Hi ab,

On Thu, Jul 16, 2009 at 5:27 AM, ab bc<[email protected]> wrote:
> I see that, usually, socket traffic is managed by  nsISocketTransport,
> but http/src/README says connection will call transport's AsyncWrite
> and AsyncRead, I don't understand what are these two methods implying.
> Because non of them are defined actually in the code, perhaps the
> README is too old.

yeah, that's outdated. These days, HTTP uses nsIAsync{In,Out}putstream
to wait until the socket is readable/writable, and then writes the
request body to the server.

See for the writing case for HTTP:
http://mxr.mozilla.org/mozilla-central/source/netwerk/protocol/http/src/nsHttpConnection.cpp#785
http://mxr.mozilla.org/mozilla-central/source/netwerk/protocol/http/src/nsHttpConnection.cpp#573
http://mxr.mozilla.org/mozilla-central/source/netwerk/protocol/http/src/nsHttpTransaction.cpp#462

> What I figure out, the outgoing traffic could be done directly
> synchronously with
> outStream->Write, or asynchronously, with outStream->AsyncWait, then
> caller's OnSocketWritable() will be called to write the data to
> network. Am I right?

Essentially true, although the details are not quite so simple.

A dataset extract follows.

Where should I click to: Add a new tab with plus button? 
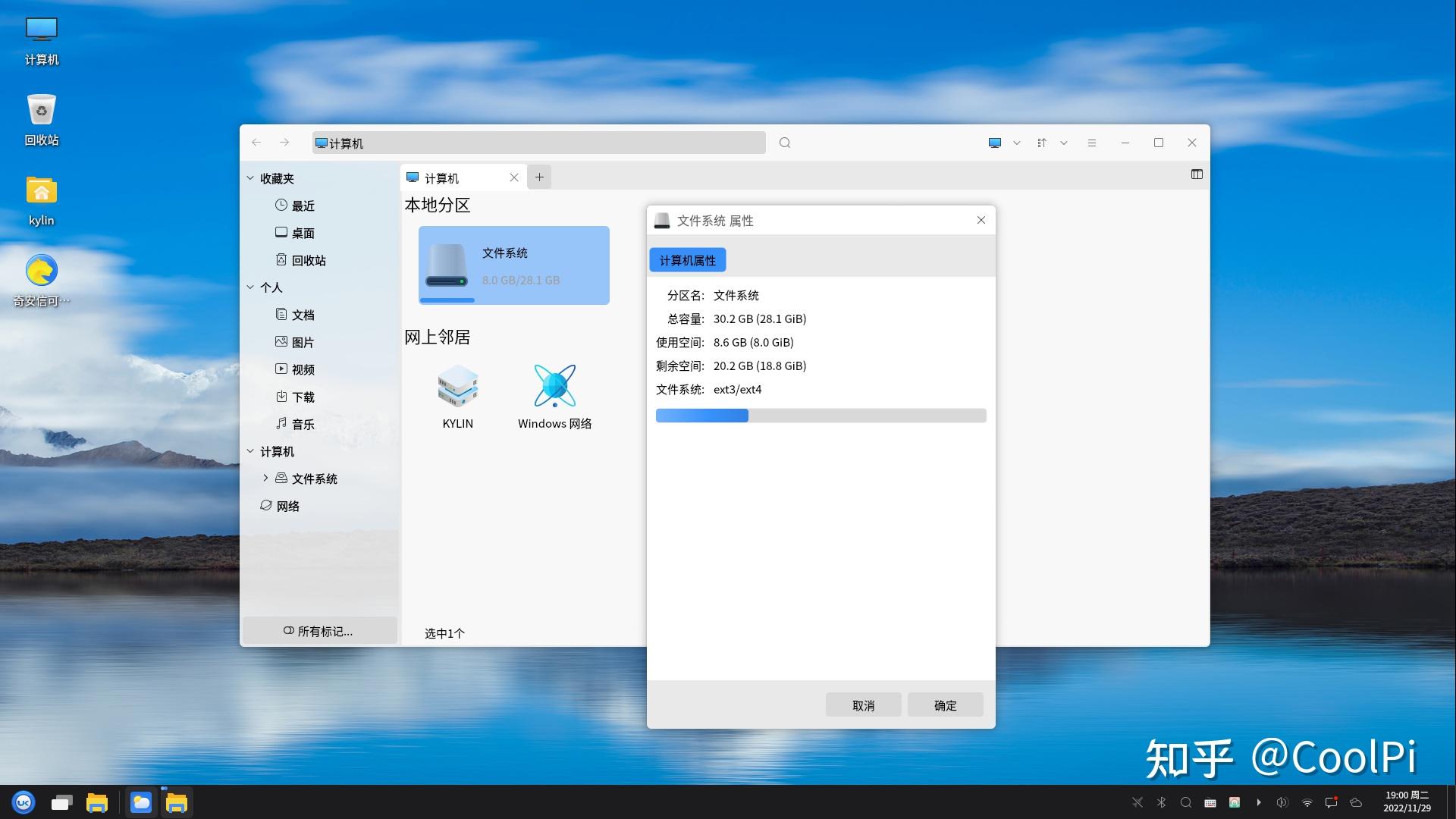point(539,177)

> The incoming traffic, usually is done by asynchronously, with a pump,
> first construct a pump through NS_NewInputStreamPump, then the
> listeners will be notified with input stream has some data.

Varies, but yeah, there's often a pump involved.

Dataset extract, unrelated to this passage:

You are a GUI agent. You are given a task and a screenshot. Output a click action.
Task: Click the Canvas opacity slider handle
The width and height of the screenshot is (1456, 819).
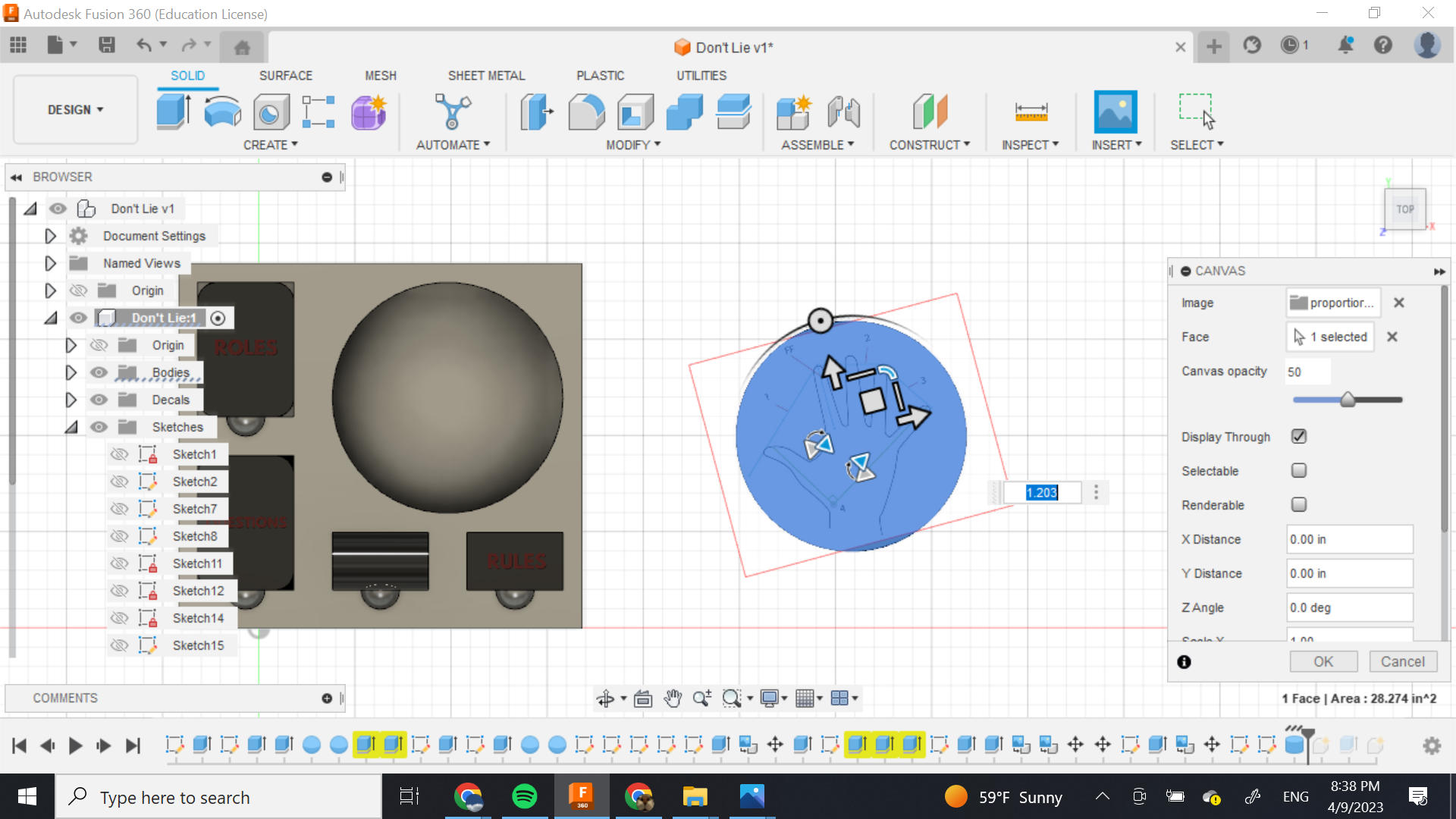coord(1348,400)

> Seems there are several layers here, seems the reading is a big
> problem to me, I can not know how asynchronous reading is happening? I
> know nsISocketTransportService is doing a poll, on its owned sockets,
> seems after that, nsISocketTransport is going to be notified by its
> OnSocketReady(), but who is putting data into the input socket?   The
> socket provider?   At least, there should be someone, do a recv()  for
> that input socket, and change some state in NSPR, to make that socket
> noticeable as readable for the Poll() in transport service?

Not really. PR_Poll normally maps to the poll() system call, or in
case of windows to select(). As that's implemented by the operating
system, the function can just check if data is available in the OS
buffers, no need to call recv.

> I wish someone can show me a good graph of the network asynchronous
> reading path, thanks a lot!

So once PR_Poll indicates that data is readable, the socket input
stream gets notified that data is available:
http://mxr.mozilla.org/mozilla-central/source/netwerk/base/src/nsSocketTransport2.cpp#1519
http://mxr.mozilla.org/mozilla-central/source/netwerk/base/src/nsSocketTransport2.cpp#231
and if there was an asyncWatit caller, that will be notified.

In the normal case (l.e. the socket input stream was opened without
the OPEN_UNBUFFERED flag), this data is then copied into a pipe which
is where the data actually gets read from. In any case, if the caller
uses an nsIInputStreamPump, that uses asyncWait to get notified about
new data in the socket and passes it on to its stream listener.